- _INFORMATION SHOWN_
----
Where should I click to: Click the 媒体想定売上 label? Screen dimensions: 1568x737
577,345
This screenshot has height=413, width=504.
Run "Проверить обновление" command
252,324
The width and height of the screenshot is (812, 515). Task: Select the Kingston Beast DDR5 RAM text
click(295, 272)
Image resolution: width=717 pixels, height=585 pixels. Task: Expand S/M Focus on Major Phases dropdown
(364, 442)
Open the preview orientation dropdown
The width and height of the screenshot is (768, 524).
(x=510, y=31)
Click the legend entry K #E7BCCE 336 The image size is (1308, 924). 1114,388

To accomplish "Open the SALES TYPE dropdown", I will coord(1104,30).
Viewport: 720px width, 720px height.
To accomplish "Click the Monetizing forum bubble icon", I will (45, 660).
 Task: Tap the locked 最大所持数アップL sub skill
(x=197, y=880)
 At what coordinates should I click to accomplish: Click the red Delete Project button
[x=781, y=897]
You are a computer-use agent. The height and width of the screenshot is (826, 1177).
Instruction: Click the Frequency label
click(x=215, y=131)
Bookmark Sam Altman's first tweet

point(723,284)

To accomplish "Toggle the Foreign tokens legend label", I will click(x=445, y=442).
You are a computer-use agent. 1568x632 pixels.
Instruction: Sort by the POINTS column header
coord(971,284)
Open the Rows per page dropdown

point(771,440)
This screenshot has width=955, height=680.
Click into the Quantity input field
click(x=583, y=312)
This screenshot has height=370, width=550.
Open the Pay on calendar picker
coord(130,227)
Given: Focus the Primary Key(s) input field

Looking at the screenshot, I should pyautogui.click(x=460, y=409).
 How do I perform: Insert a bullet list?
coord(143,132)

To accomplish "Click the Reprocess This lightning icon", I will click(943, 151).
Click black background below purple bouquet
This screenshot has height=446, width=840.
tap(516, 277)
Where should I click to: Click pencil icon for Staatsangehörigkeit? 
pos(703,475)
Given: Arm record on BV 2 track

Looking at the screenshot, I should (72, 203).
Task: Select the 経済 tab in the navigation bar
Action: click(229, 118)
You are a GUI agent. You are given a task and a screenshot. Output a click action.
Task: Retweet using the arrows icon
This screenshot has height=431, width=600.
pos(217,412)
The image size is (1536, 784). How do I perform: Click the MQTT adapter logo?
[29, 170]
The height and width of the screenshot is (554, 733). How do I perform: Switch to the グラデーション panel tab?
----
- _ABOUT THIS EXERCISE_
All lines of the records above that contain the word "agent" are to be copied out.

- _RESPONSE AREA_
You are a computer-use agent. The height and width of the screenshot is (826, 1177).
You are a computer-use agent. 1568x632 pixels.
You are a GUI agent. You are given a task and a screenshot. Output a click action.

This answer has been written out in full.